Imaginez un monde de solutions climatiques
« Le ministère de l’avenir » est une vision de tout ce que nous pourrions faire pour sauver la planète, et nous-mêmes, du réchauffement climatique catastrophique.
« Imaging a World Without War » est un outil conceptuel co-créé par Elise Boulding, fondatrice de la discipline académique des études sur la paix aux États-Unis. Les participants à l’exercice créent une image mentale d’un monde sans guerre, en particulier sans armes nucléaires. Ils commencent par imaginer l’existence d’un tel monde, 30 ans dans le futur, puis remontent jusqu’à notre époque actuelle, cartographiant les actions et les événements qui pourraient créer ce monde. L’exercice libère des obstacles mentaux pessimistes, permet à un sentiment de possibilité d’émerger et aide les participants à identifier ce que Boulding a appelé les « points de levier » – des crises ou des événements catastrophiques qui pourraient forcer de grands changements pour le bien commun, si les gens sont prêts à agir.
De même, « Work that Reconnects » (WTR) de Joanna Macey nous encourage à pleurer la douleur et la perte dans un monde endommagé et à voir comment nous sommes connectés à la fois à nos ancêtres et à nos descendants. L’un des exercices célèbres de Joanna comprend la communication des « êtres futurs » qui encouragent les militants actuels à inverser la tendance de la destruction de l’environnement et du réchauffement climatique.

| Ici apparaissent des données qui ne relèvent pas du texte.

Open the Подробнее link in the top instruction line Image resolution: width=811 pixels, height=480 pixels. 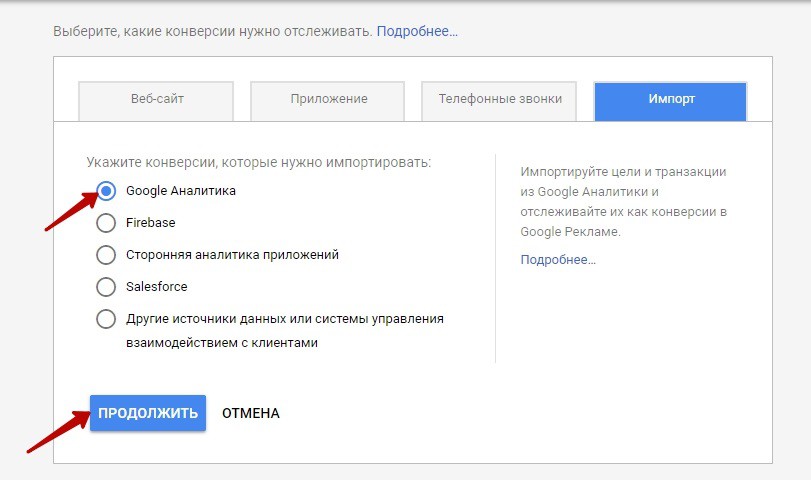[x=417, y=32]

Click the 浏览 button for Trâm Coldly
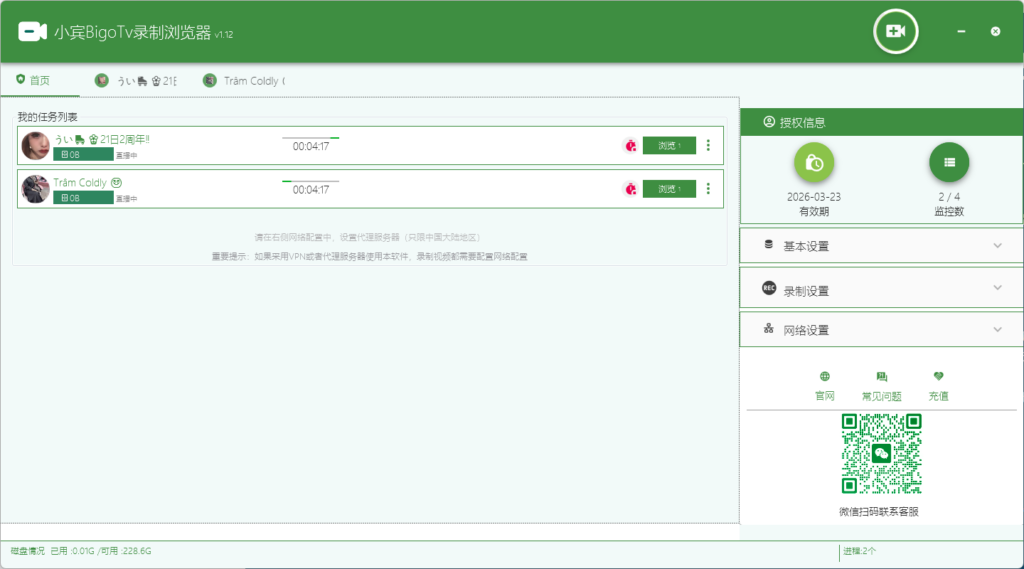pos(669,188)
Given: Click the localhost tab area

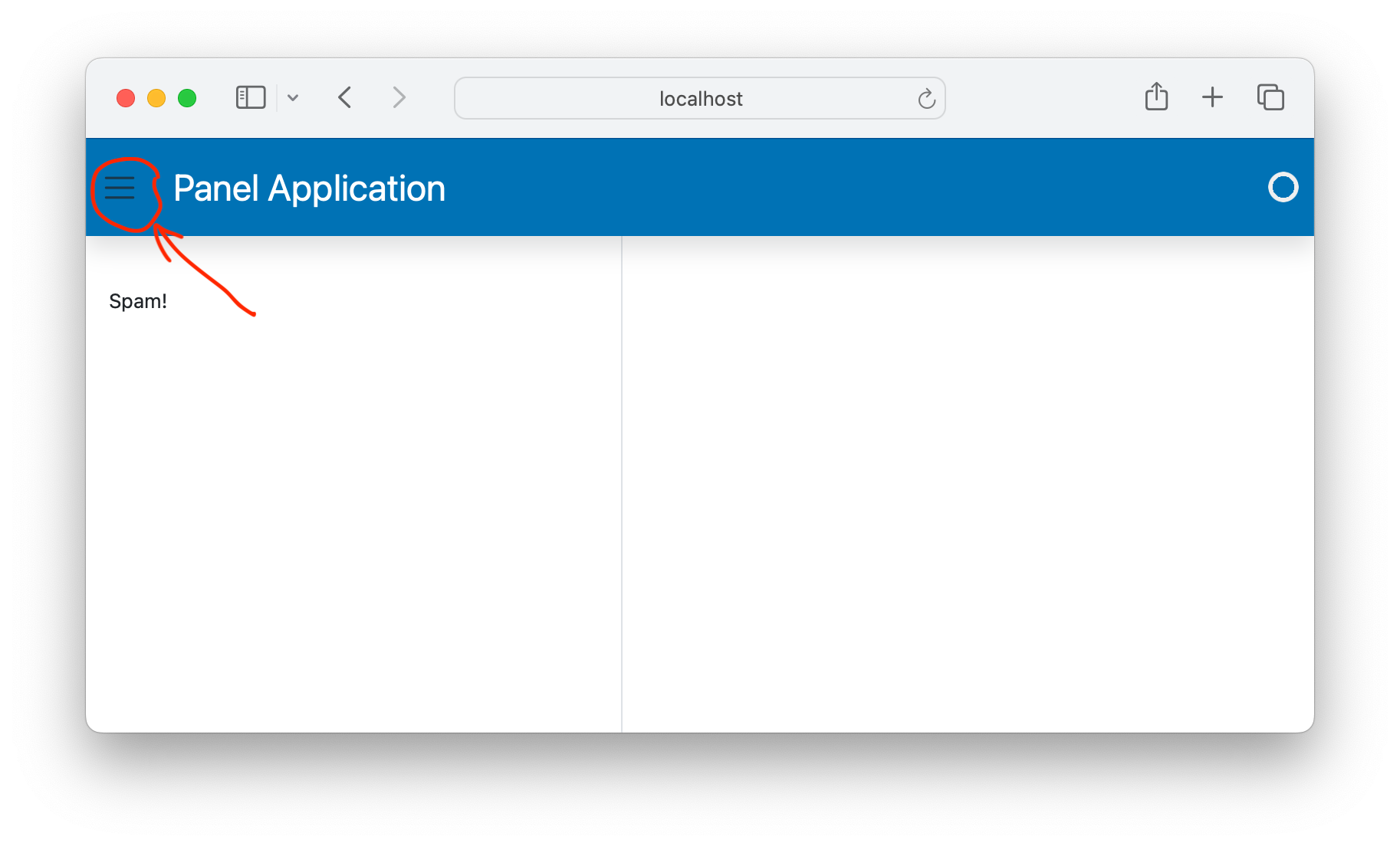Looking at the screenshot, I should [699, 98].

Comme Boulding et Macy, le romancier Kim Stanley Robinson nous pousse à imaginer la série d’actions qui pourraient sauver le monde et réaliser l’avenir que nous voulons, plutôt que l’avenir vers lequel nous nous dirigeons. Son dernier roman, Le ministère de l’avenir, est une lecture incontournable pour les militants du climat et d’une réelle importance pour le mouvement climatique. Mais c’est une bonne lecture pour tout le monde, et une introduction fictive fascinante à la tâche de faire reculer le réchauffement climatique, l’aventure ultime de la vraie vie de notre temps.
L’histoire commence en 2025 en Inde, où une vague de chaleur atteint des températures au-delà de l’endurance humaine, les systèmes électriques tombent en panne et 20 millions de personnes meurent en quelques jours. L’intrigue utilise de nombreux « points indiscrets » de la crise pour imaginer comment la société mondiale – pays, partis politiques, technologie, mouvements de masse et éléments voyous – pourrait réagir au changement climatique, en s’élançant le long de chemins croisés vers des solutions et enfin, la survie mondiale.
Au centre de tout cela se trouve le ministère du titre, formé par l’ONU et chargé « de défendre toutes les créatures vivantes présentes et futures qui ne peuvent pas parler pour elles-mêmes, en promouvant leur statut juridique et leur protection physique ». Dans un monde de crises climatiques, le ministère est dirigé depuis une Suisse sûre et tempérée par Mary Murphy, une diplomate irlandaise sympathique qui semble vaguement basée sur la lauréate du prix Nobel Betty Williams.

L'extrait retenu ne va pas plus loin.